== OBJECTIF ==
Poursuivez le texte ci-dessous sur l'aide aux victimes du terrorisme, à la suite de sa dernière phrase.

Suivi des dossiers d’indemnisation auprès du Fonds de garantie des victimes d’actes de terrorisme et d’autres infractions (FGTI), conseil dans les actions judiciaires, possibilité pour l’AfVT de se constituer partie civile dans les affaires liées aux infractions terroristes[7], suivi psychologique individuel et collectif… sont associés à une communication et une action mémorielle menées par des victimes contre l’oubli, pour la réparation des préjudices subis et pour la reconnaissance d’un statut à part.
La reconnaissance par les pouvoirs publics d’une victimologie spécifique liée à l’acte terroriste
La priorité gouvernementale accordée à la lutte contre le terrorisme au cours de ces dernières années et l’affichage du terrorisme au rang premier des criminalités se sont, en toute logique, accompagnés d’une attention particulière accordée à la place de la victime.

== DONNÉES ==

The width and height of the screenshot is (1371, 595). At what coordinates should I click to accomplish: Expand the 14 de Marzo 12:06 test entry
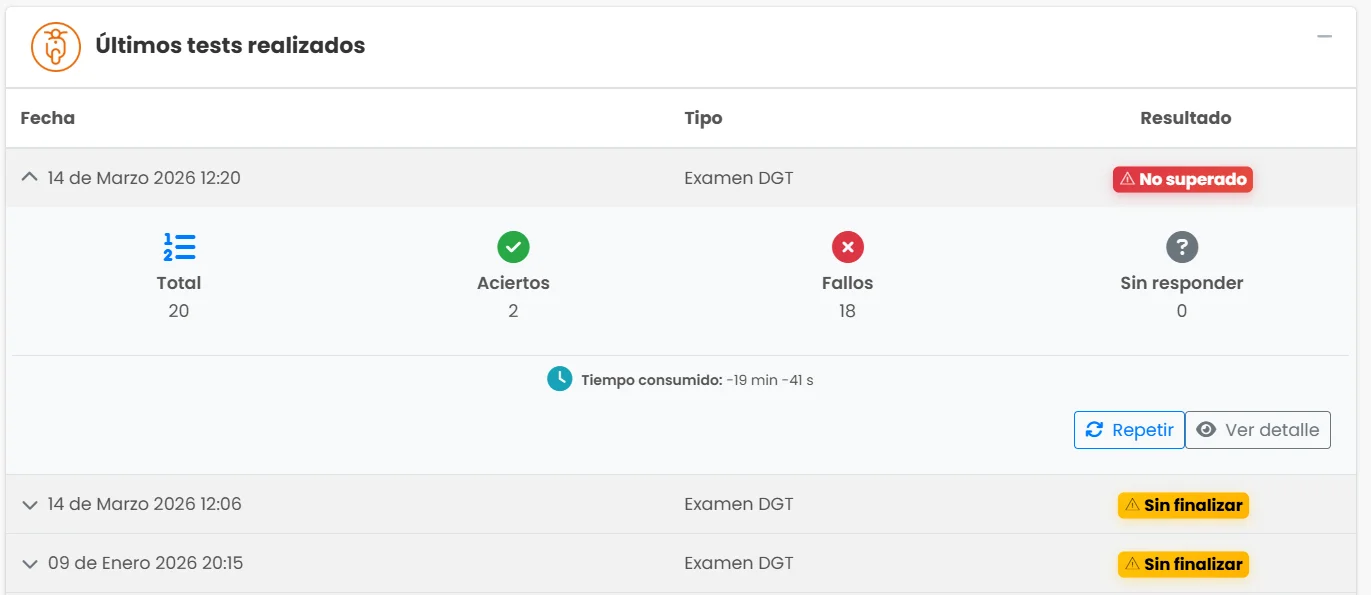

== RÉSULTAT ATTENDU ==
La ministre de la Justice, Nicole Belloubet, s’inscrit dans cette tendance le 7 septembre 2018, en présentant le rapport du comité mémoriel, «Terrorisme : faire face. Enjeux historiques et mémoriaux»[8], réflexion sur les différentes manières de commémorer les différents attentats terroristes commis en France. Au nombre des 14 propositions de ce rapport figurent la création à Paris d’un Musée-Mémorial aux sociétés à l’épreuve du terrorisme présenté comme « à la fois un lieu de mémoire, un musée d’histoire ouvert sur l’avenir, un espace de recherche, de conférences et de débats, un lieu de transmission et d’éducation», et une date commune, le 11 mars, de commémoration de l’ensemble des attentats qui ont touché la France depuis les années 1970. C’est bien la mémoire et la place des victimes que le gouvernement entend consacrer et élever en inscrivant les actes terroristes dans l’Histoire (musée, commémoration, enregistrement des procès, inscription dans les programmes scolaires d’histoire et de géographie).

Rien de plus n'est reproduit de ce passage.